Panniculitis is another type of ASIA that has been correlated with metal allergy. This condition is characterized by the development of lesions within the host’s adipose tissue – most frequently presenting as erythematous nodules within the subcutaneous fat layer (Wick 2017). A number of different immune cell subsets may be detected within these lesions, including lymphocytes, neutrophils, eosinophils, and macrophages, and their development is often accompanied by general symptoms of malaise including fever and fatigue (Requena and Yus 2001). Although panniculitis might develop following exposure to many different types of antigens, allergenic metals were cited as causative agents of the disorder in many instances. As described in one report, implantation of a metal-based orthopedic device was responsible for the development of panniculitis in one subject.
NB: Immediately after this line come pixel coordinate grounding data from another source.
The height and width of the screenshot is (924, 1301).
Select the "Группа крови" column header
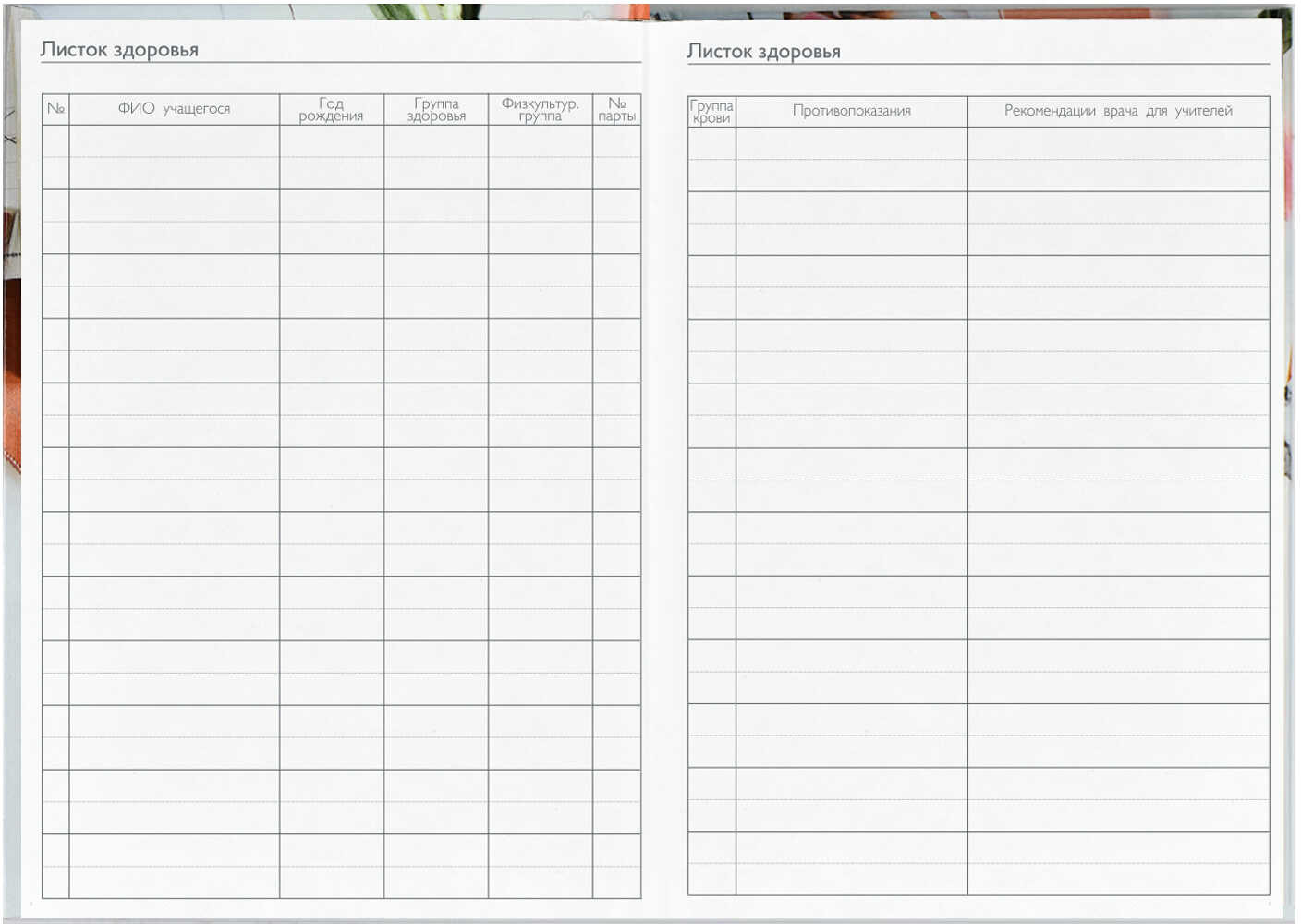click(x=711, y=111)
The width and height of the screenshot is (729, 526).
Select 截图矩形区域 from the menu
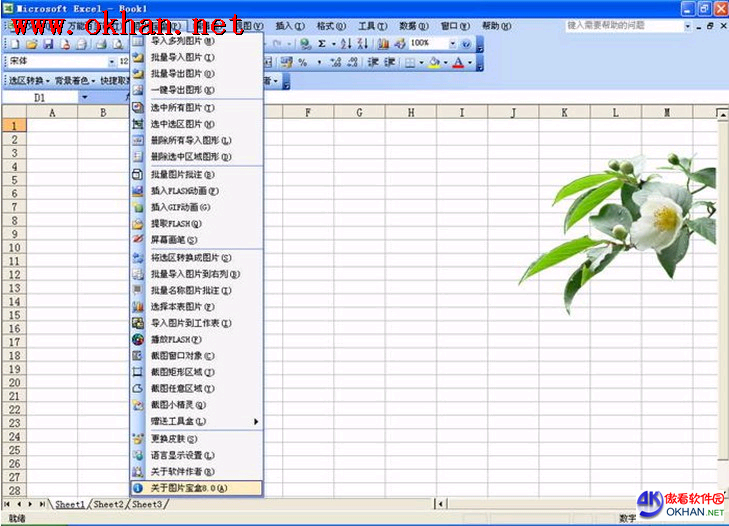[182, 372]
Following surgery, the patient’s incision site failed to heal (no microbial infection), lesions of the adipose tissue were detected at the site of implantation, and general symptoms of ASIA were present (myalgia, low-grade fever, and arthralgia) (Radenska-Lopovok et al. 2021). Although it was concluded that the metal-containing implant was responsible for ASIA/panniculitis development, specific metals responsible for the condition were not identified. In another report, an accidental molten aluminum burn was identified as the cause of panniculitis that subsequently developed in an exposed worker (Chao, Lee, and Lee 2010). Directly following the accident, the individual developed localized panniculitis and eosinophilic cellulitis that resolved following a month of systemic corticosteroid therapy. Several months later, the patient had a relapse and reemergence of symptoms. It was determined that the subject had become sensitized to Al following the initial accident, and subsequent exposures to the metal caused similar outbreaks.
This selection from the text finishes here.